(RECORDS SHOWN Opens)

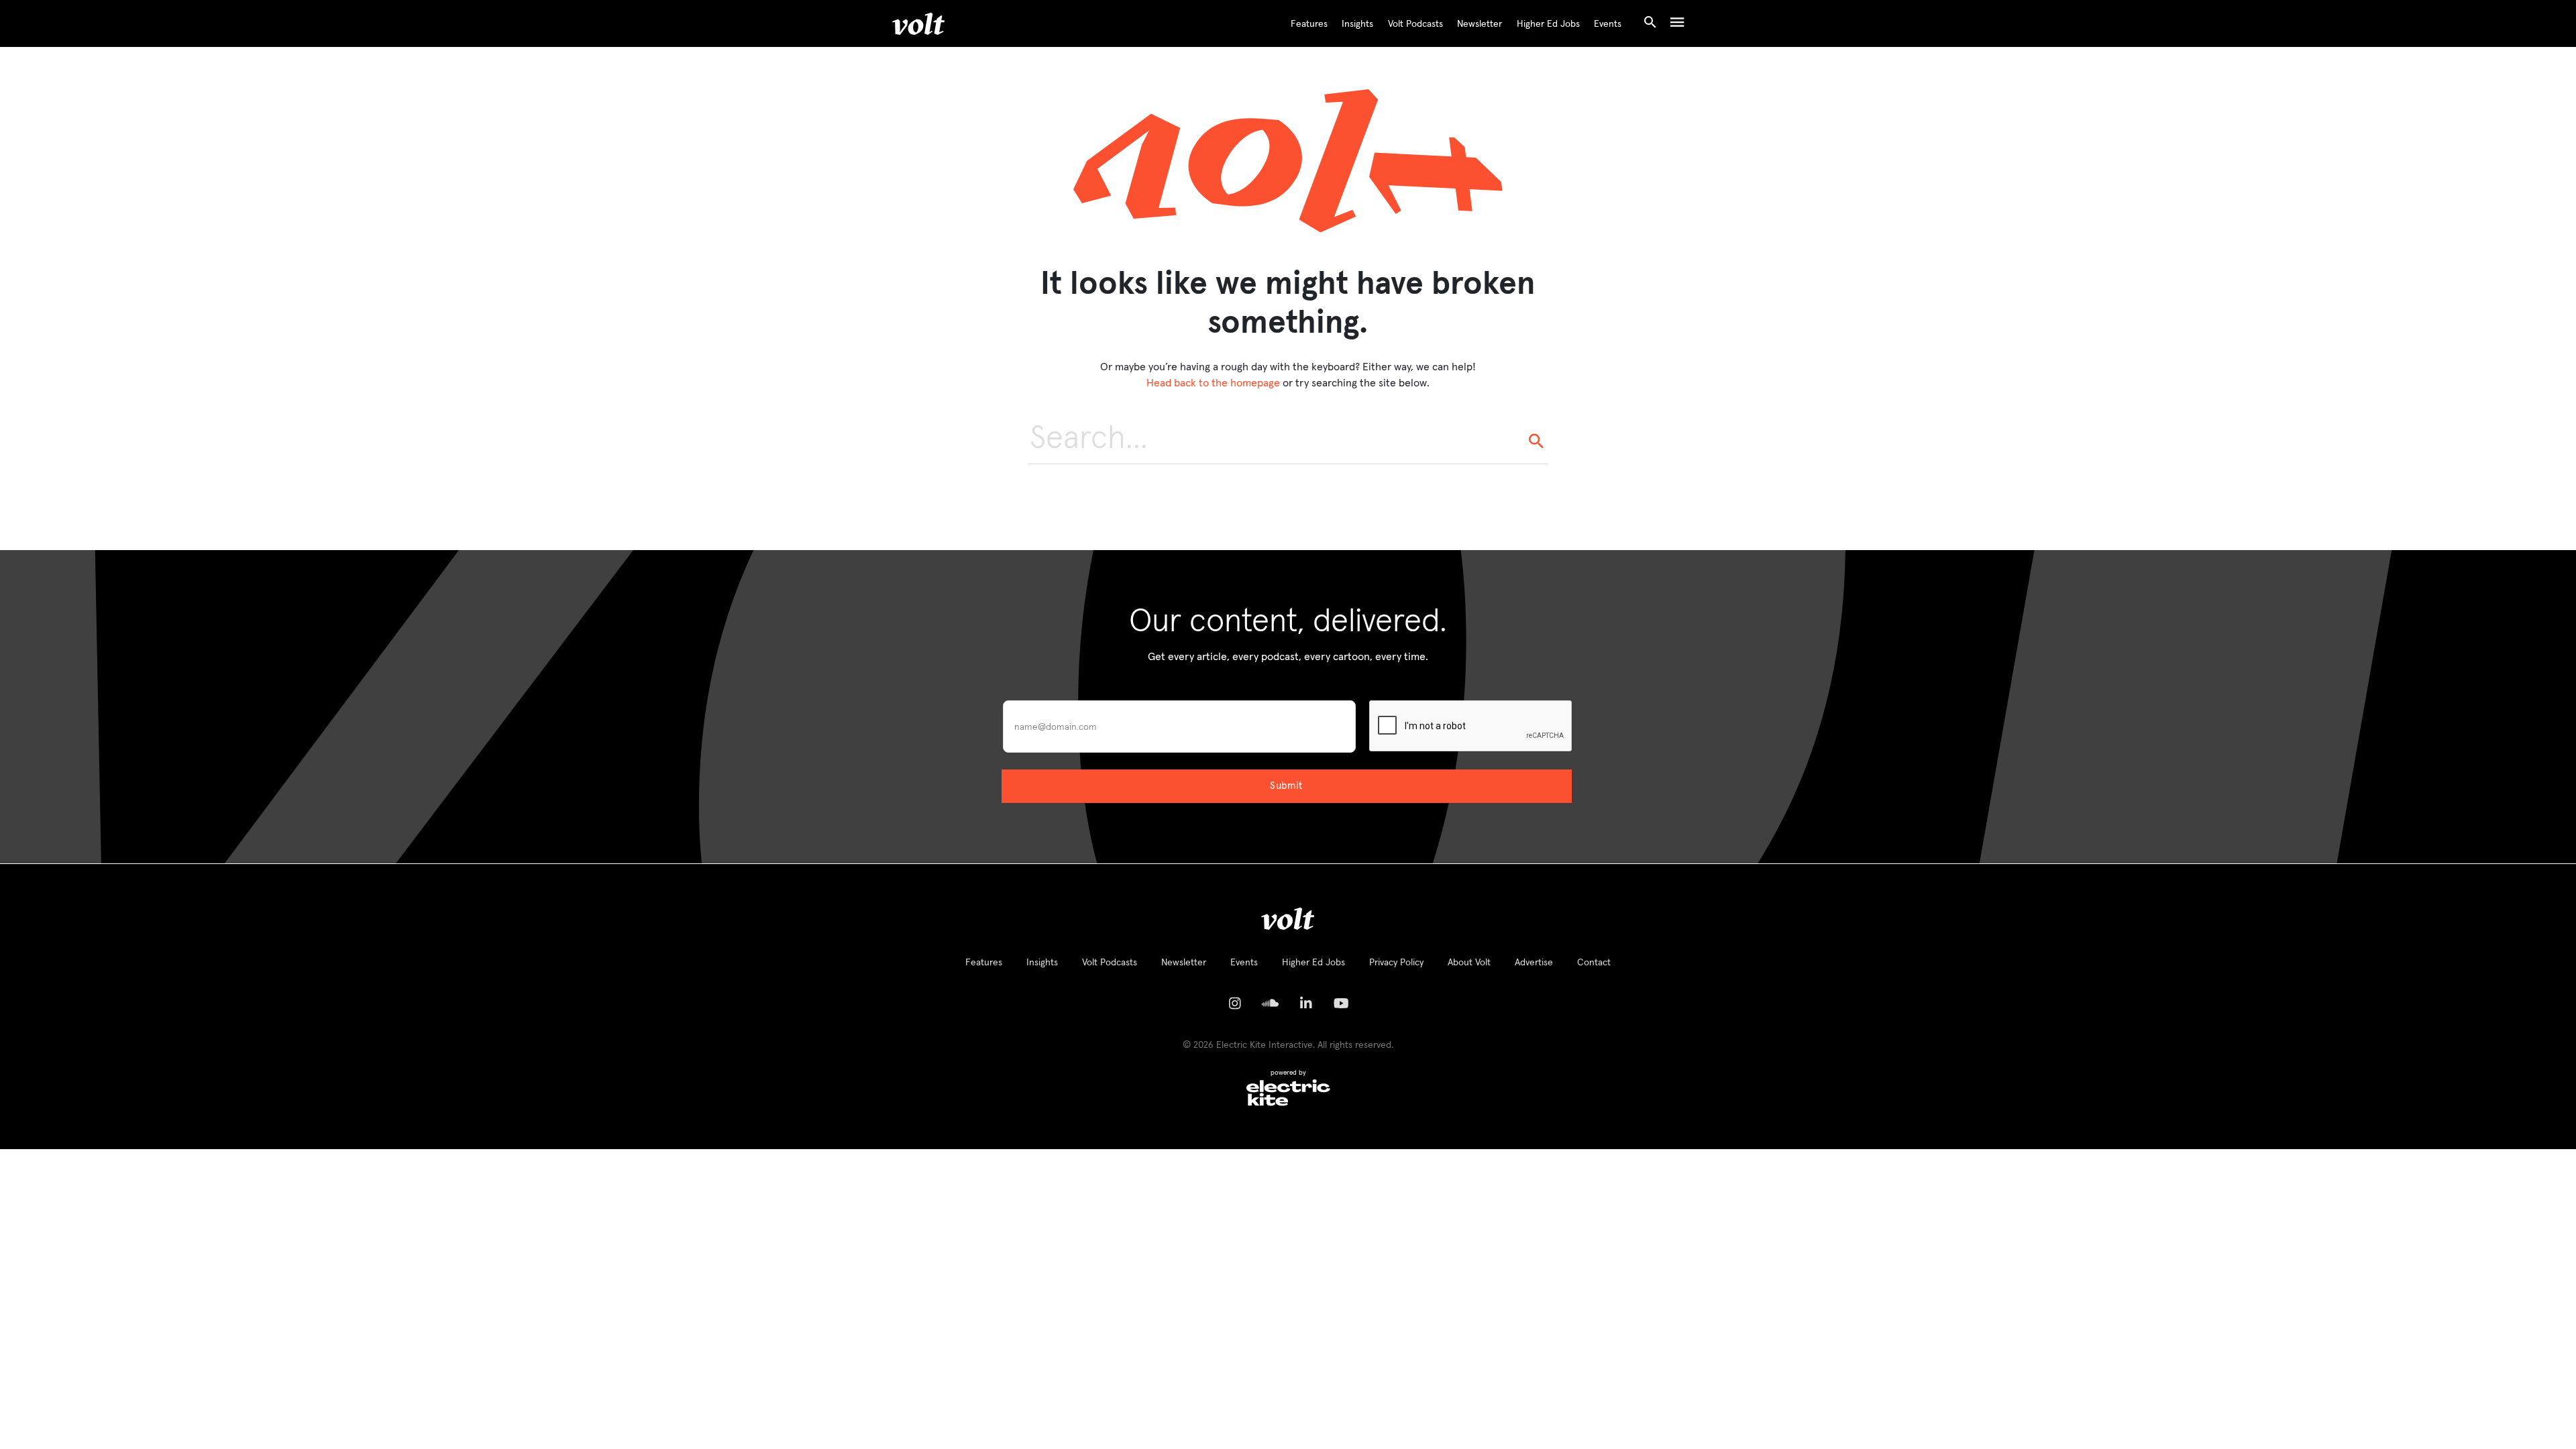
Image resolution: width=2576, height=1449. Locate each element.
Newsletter (1479, 24)
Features (1309, 24)
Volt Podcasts (1415, 24)
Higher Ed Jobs (1548, 24)
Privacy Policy (1396, 962)
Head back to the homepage (1213, 383)
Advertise (1534, 962)
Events (1607, 24)
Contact (1594, 962)
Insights (1357, 24)
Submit (1286, 786)
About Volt (1469, 962)
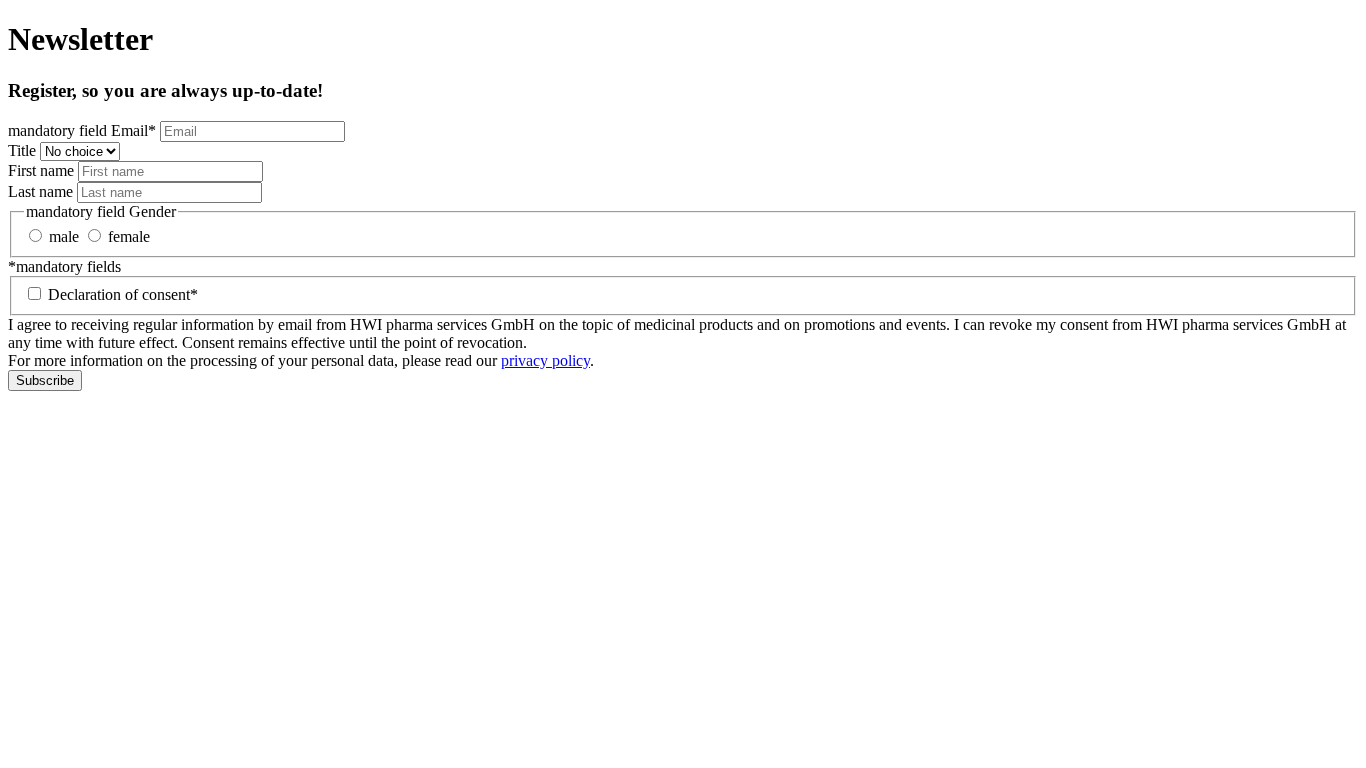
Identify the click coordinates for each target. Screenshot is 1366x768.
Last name (40, 191)
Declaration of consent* (123, 294)
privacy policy (545, 360)
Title (22, 150)
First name (41, 170)
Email (82, 130)
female (129, 236)
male (64, 236)
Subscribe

(RECORDS SHOWN Closes)

* [YOUR OBJECTIVE] Each entry above should be reproduced exactly, with the pictures removed.

* [SOLUTION]
Image resolution: width=2576, height=1449. Locate each element.
Newsletter (1479, 24)
Features (1309, 24)
Volt Podcasts (1415, 24)
Higher Ed Jobs (1548, 24)
Privacy Policy (1396, 962)
Head back to the homepage (1213, 383)
Advertise (1534, 962)
Events (1607, 24)
Contact (1594, 962)
Insights (1357, 24)
Submit (1286, 786)
About Volt (1469, 962)
Identify the click coordinates for each target. Screenshot is 1366x768.
Last name (40, 191)
Declaration of consent* (123, 294)
privacy policy (545, 360)
Title (22, 150)
First name (41, 170)
Email (82, 130)
female (129, 236)
male (64, 236)
Subscribe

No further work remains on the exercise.